The civilian watchdog for Police Scotland has been accused of taking a “backward step” after it emerged the board is to reverse a policy of meeting around the country.
The Scottish Police Authority (SPA) said it will now focus on the central belt in order to cut travelling time for the “majority” of its members.
The SPA – set up to hold the chief constable to account – said the decision was taken because more members of the public watch the live stream of meetings online than in person.
But councillors in the north – where fierce debate has raged about officers carrying guns on routine patrols – have criticised the decision.
Angela Maclean, the convener of Highland Council’s community safety committee, said: “They cannot know the problems of the Highlands if they do not visit.
“This is a backward step.”
Her predecessor, councillor Drew Millar, said: “Given the fact that there is just one police authority for the whole of Scotland and that it is not a big country, I think it is wrong for them to stay in the central belt.
“There has always been a fear that when they set up the single force, that it would become centralised.
“This just adds fuel to that argument.”
Deputy council leader David Alston said: “I think it is a good thing for a national board to meet around the country.
“The Scottish Cabinet has managed to get out and about.
“This does not seem a good step.”
Since the board was set up in 2012, it has visited other areas outwith the central belt, including Inverness, Aberdeen and Dundee.
The SPA held its board meeting in the Highland capital for the first time in March last year.
However, the meeting clashed with the council’s own community safety committee, meaning that the councillors responsible for scrutinising police matters were unable to attend the SPA debate.
The SPA returned to the city in November last year to take evidence on the issue of armed police.
No board meeting has ever been held in the Northern Isles or Western Isles.
A spokesman for the SPA said: “To be as accessible as possible, SPA took an early decision to spread as many of our public board meetings to towns and cities across the country.
“Our aim was to use those locations to offer opportunities for local interests to also engage with SPA members as well as observe our national discussions and scrutiny.
“Our practical experience was that despite invitations being opened to local elected members, community councillors, and various attempts to publicise meetings, the daytime nature of the meeting meant that relatively few members of the public were attending.
“We have subsequently introduced a livestreaming facility which enables people to watch the SPA public meetings on the internet, either live or recorded from the comfort of their own homes or offices.
“That has been successful with several hundred people logging on to the meetings. Going forward, we expect to hold the SPA’s public board meetings in a smaller number of locations which minimise travel and abstraction time for the majority of those routinely involved in them.”

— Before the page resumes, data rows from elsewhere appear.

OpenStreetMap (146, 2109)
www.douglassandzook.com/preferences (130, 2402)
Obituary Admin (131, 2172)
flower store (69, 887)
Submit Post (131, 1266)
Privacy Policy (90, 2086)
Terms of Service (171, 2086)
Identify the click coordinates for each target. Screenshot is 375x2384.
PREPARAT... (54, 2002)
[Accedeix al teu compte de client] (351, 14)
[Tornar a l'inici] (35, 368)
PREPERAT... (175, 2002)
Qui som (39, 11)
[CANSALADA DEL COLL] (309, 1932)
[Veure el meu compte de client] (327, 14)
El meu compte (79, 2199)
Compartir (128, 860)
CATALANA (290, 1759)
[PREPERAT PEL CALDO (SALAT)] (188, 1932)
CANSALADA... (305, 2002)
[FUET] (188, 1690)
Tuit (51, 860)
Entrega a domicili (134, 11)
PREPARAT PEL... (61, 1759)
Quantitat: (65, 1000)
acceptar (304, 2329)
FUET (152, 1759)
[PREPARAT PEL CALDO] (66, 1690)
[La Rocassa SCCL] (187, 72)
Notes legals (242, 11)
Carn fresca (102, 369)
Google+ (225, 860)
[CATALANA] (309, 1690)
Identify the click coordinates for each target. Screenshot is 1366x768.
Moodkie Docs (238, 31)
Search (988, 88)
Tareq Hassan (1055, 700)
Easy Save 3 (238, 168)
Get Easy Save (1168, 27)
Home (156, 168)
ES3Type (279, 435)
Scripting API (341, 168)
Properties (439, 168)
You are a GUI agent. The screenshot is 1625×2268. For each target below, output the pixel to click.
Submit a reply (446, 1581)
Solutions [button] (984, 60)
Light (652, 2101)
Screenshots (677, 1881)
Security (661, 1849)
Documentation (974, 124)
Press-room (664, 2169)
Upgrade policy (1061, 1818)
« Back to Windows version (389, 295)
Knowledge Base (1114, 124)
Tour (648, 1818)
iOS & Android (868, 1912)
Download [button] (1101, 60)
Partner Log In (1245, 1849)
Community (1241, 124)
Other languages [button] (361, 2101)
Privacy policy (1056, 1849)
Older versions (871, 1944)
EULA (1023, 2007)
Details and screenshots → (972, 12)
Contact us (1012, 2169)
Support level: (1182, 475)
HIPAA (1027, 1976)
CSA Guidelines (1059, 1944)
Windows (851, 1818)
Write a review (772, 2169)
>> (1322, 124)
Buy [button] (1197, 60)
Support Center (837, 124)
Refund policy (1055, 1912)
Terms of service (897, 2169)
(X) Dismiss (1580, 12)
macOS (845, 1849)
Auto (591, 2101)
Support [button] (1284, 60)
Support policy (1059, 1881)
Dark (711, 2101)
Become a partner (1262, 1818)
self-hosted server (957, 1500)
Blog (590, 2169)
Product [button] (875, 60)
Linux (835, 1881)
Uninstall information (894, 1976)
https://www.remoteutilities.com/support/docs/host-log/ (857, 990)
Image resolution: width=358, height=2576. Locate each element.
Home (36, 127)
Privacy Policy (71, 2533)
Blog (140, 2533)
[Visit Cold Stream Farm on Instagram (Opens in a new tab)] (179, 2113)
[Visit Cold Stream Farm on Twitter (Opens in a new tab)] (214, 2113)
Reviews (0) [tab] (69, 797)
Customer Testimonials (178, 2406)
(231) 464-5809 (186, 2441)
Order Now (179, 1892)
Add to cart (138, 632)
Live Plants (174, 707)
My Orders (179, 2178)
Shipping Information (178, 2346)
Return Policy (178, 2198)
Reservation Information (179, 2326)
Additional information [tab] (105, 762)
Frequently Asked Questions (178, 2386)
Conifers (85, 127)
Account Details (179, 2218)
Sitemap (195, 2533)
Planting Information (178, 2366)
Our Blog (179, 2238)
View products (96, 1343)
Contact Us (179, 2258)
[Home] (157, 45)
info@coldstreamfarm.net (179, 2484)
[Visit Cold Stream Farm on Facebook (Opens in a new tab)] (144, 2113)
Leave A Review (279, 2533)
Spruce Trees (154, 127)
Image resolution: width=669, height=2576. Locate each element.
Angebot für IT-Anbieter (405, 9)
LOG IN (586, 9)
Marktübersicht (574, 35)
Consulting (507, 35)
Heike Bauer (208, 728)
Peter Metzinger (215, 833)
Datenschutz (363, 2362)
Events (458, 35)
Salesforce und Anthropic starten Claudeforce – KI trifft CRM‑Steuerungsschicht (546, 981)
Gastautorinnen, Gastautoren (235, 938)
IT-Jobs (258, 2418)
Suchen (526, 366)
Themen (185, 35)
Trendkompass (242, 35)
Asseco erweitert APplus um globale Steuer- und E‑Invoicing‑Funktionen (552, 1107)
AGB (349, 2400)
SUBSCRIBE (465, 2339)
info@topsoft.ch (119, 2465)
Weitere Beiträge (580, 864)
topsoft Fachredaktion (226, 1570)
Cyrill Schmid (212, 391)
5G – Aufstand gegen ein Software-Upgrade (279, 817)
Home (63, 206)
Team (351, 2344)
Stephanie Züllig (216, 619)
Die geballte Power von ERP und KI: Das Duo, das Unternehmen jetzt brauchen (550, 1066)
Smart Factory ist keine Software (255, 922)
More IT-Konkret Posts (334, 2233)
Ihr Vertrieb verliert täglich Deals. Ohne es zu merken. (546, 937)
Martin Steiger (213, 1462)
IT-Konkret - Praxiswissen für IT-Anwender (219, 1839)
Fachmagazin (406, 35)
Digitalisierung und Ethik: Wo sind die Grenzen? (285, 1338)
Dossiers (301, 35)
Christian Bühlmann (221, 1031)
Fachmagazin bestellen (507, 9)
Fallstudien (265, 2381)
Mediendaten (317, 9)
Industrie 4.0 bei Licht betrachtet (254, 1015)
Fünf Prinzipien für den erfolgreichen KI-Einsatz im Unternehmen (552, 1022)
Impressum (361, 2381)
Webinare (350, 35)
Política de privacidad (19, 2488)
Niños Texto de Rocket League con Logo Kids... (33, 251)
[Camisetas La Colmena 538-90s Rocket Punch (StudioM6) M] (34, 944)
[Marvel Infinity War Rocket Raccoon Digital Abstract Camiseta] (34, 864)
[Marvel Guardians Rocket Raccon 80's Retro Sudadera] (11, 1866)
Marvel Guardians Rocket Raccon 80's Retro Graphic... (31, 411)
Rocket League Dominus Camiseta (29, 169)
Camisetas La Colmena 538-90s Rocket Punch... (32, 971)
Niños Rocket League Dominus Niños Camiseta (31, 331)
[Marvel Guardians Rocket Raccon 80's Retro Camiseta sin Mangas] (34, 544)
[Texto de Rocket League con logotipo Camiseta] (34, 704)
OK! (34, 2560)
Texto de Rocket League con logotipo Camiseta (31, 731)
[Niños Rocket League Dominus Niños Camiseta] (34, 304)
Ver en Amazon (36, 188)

Last night Inverness Central councillor Donnie Kerr backed the move, arguing that video-conferencing facilities mean it should not be a major problem.
And Highlands and Islands MSP, John Finnie said: “People may complain if they see hotel bills and travel expenses.
“There is a balance to be struck and I would like to see local authorities engaging more with the SPA.”
He added: “There needs to be a rationale and reassurance that this is not disengagement.
“What is more important is what they do at the meetings and on this they need to up their act.”
The board’s next meeting is on March 24 but the location has not been confirmed.